WHAT YOU SHOULD DO
Going through the data below, tally every line where the string "will" occurs, then give only the tally.

____ EXCERPTED DATA

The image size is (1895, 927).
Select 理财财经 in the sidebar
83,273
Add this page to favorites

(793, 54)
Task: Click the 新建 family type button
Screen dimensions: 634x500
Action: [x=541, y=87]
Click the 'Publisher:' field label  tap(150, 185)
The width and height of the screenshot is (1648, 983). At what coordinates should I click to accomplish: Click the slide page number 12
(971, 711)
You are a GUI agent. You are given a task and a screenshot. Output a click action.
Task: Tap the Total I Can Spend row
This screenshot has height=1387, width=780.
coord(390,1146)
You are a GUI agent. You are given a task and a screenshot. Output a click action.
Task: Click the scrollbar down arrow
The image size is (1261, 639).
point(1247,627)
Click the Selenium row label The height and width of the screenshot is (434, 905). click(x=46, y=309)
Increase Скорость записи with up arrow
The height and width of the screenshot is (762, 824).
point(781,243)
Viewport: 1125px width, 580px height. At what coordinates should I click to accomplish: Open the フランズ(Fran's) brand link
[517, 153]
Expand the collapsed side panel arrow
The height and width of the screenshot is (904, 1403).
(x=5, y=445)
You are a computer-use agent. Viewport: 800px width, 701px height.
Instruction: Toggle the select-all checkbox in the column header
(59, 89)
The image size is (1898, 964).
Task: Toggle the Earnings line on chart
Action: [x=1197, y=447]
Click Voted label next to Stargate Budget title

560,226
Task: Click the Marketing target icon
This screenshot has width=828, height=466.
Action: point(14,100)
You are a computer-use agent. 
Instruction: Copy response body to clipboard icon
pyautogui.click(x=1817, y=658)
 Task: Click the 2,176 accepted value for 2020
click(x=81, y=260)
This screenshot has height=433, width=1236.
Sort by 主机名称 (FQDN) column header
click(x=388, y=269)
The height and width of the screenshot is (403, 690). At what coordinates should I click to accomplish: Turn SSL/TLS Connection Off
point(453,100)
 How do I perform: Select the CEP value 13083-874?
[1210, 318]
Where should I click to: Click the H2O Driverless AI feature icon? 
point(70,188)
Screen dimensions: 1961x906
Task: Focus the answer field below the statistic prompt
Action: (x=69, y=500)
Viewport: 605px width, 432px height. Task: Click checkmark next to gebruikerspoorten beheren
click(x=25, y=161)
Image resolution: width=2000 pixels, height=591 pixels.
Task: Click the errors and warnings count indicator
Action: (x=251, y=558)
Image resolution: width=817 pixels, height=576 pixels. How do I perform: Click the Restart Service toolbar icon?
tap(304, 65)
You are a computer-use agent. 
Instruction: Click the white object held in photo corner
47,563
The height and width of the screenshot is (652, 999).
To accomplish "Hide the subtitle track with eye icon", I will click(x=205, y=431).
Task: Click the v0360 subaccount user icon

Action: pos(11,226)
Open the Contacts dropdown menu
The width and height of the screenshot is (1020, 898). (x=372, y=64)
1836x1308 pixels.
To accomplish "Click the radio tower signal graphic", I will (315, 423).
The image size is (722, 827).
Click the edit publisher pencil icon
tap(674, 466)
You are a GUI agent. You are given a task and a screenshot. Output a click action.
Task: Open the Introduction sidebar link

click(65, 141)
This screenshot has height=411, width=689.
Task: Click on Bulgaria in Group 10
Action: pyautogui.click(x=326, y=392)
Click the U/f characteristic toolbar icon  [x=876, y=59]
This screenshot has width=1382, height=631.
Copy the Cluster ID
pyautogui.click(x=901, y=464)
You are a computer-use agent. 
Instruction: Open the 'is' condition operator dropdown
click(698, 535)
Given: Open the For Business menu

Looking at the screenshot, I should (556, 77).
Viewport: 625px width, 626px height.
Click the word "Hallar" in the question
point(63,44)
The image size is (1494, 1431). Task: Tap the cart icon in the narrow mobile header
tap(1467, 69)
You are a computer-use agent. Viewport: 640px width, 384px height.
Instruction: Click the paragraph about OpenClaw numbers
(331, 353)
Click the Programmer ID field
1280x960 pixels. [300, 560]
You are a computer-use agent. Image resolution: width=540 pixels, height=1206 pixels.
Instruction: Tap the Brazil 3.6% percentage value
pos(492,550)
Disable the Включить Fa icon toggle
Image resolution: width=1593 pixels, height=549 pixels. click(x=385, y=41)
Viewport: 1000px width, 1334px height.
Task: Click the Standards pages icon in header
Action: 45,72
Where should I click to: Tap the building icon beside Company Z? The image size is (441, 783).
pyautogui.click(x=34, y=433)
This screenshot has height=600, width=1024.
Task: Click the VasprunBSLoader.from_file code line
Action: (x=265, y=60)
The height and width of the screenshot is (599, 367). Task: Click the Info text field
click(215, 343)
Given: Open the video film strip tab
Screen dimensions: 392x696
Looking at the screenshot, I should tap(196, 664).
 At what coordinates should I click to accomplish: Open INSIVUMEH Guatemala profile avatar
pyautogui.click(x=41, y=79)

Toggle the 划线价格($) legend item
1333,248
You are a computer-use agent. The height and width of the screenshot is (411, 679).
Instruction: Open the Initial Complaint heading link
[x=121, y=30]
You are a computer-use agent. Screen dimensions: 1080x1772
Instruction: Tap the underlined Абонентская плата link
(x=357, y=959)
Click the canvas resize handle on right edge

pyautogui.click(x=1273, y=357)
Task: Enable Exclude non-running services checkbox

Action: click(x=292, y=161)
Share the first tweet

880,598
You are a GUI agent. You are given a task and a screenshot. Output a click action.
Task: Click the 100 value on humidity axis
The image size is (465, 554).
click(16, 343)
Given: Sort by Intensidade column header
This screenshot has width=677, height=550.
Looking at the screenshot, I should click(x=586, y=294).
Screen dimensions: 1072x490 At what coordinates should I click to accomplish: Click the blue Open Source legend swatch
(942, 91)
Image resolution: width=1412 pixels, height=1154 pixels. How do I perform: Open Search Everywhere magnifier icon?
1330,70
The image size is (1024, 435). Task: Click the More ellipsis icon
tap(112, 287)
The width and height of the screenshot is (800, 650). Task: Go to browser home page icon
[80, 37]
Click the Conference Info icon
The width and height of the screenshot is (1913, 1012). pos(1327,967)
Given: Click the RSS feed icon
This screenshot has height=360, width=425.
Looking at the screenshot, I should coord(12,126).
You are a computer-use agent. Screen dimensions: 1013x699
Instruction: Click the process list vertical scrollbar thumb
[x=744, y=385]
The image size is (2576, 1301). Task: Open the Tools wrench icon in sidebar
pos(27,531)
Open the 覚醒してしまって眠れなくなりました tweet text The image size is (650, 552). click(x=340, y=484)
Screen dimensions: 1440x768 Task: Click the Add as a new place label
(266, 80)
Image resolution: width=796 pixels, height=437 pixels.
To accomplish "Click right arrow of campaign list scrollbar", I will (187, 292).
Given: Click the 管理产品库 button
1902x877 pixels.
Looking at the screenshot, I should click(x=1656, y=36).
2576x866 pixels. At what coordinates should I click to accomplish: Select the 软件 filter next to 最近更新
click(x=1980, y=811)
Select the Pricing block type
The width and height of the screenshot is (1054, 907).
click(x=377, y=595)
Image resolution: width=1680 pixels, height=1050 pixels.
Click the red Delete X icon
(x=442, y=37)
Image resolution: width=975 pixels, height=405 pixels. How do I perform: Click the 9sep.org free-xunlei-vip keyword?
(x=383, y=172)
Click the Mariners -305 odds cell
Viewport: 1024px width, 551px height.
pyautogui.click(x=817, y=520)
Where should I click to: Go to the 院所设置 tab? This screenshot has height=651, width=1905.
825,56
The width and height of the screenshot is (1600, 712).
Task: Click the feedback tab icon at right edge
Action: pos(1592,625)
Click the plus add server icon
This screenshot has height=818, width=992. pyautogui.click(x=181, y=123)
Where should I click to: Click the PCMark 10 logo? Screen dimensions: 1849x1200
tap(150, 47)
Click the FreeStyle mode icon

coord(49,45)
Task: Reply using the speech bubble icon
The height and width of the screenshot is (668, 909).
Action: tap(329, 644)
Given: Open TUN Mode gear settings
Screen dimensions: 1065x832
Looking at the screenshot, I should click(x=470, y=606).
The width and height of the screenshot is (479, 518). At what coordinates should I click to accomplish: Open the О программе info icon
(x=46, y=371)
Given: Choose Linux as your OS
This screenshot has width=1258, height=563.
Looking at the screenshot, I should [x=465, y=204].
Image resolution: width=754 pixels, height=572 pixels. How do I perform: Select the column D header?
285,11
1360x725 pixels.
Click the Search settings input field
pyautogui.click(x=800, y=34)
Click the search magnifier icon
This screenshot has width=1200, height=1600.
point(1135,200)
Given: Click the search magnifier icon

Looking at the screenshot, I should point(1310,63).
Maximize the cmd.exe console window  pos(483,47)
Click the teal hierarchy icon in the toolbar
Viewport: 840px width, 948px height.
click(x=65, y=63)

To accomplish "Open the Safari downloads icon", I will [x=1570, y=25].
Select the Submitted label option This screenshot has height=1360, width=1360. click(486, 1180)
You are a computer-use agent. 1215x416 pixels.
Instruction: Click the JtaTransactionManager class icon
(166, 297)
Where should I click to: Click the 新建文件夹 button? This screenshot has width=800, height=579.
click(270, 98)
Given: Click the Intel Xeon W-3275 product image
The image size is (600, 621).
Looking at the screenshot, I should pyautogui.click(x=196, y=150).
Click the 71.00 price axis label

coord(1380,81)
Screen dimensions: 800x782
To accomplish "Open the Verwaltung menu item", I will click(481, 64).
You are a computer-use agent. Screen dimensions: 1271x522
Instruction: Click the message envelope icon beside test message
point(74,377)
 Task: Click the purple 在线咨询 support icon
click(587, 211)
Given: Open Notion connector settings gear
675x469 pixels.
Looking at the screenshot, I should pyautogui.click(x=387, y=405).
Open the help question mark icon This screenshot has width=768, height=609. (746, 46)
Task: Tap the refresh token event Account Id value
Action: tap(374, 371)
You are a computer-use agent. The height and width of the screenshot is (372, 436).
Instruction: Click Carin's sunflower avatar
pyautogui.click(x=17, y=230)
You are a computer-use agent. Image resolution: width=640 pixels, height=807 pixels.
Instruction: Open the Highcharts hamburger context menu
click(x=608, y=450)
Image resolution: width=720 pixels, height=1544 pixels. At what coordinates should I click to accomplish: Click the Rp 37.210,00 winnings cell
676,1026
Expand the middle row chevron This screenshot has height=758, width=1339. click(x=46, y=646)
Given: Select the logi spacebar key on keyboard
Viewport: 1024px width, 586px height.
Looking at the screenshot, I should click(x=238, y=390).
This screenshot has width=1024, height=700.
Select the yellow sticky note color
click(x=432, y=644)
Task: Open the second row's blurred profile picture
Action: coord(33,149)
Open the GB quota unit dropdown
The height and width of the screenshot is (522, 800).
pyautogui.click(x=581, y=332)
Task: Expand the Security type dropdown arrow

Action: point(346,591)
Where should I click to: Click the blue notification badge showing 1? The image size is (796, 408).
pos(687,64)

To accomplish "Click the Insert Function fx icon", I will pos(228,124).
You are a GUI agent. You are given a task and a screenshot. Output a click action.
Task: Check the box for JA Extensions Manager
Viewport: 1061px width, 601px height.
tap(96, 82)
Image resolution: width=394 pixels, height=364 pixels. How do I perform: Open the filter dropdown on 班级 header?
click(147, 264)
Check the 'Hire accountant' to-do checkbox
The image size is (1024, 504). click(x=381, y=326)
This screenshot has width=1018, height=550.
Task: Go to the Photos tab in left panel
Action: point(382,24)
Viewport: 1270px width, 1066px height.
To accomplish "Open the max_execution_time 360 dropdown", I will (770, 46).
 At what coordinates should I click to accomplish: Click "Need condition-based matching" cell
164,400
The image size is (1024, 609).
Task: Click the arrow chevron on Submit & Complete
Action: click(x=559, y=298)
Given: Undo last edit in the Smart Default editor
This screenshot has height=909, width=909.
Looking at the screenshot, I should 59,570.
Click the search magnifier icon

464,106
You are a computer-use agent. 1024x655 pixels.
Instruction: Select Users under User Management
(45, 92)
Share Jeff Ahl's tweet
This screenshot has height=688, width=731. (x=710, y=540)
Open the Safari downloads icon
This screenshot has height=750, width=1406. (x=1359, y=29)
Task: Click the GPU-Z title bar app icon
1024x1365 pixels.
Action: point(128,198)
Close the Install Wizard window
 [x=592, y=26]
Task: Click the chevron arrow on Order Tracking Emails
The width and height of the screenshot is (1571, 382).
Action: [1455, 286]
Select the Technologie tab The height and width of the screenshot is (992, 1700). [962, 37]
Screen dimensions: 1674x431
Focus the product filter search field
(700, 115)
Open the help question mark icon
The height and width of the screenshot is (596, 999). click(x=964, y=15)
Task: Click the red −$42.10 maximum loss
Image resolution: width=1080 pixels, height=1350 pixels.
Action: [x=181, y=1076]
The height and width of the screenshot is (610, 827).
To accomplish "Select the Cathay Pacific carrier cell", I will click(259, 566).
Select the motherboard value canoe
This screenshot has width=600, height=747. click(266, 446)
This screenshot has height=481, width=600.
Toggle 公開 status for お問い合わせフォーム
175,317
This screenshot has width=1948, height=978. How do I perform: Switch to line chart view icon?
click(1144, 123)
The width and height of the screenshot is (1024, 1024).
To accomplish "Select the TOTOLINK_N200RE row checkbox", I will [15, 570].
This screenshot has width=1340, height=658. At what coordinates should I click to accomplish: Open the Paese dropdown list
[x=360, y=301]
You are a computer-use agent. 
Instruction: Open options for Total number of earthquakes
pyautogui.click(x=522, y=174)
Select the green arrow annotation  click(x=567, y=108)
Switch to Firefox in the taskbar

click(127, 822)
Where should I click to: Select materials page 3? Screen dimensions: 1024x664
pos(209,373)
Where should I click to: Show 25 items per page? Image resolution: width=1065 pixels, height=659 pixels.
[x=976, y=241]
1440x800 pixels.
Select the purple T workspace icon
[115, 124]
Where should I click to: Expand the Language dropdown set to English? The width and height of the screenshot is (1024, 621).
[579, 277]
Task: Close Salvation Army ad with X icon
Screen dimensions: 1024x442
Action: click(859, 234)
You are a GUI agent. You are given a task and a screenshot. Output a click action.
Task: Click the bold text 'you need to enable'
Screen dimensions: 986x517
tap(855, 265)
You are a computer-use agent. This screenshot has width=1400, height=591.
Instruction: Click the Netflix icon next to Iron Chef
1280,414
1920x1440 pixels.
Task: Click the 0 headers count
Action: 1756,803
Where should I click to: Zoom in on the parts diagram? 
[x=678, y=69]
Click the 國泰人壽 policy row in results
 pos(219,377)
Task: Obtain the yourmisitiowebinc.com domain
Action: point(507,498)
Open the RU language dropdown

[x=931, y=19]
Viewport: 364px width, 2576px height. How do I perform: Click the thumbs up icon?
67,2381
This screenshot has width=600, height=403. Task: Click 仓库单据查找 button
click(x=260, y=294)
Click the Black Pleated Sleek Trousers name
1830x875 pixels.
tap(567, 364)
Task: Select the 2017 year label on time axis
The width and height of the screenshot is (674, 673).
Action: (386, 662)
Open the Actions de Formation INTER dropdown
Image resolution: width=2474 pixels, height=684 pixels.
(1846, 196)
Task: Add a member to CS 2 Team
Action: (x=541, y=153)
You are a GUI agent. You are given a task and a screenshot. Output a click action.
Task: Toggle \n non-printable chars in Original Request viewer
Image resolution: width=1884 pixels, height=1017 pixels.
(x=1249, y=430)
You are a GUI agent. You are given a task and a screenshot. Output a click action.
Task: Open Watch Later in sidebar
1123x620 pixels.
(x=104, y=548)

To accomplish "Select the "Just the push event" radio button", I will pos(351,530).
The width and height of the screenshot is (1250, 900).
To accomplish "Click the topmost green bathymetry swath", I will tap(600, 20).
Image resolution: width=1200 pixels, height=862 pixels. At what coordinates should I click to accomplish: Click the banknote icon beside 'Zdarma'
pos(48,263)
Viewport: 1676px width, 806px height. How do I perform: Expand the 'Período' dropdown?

________

EXERCISE OUTPUT
11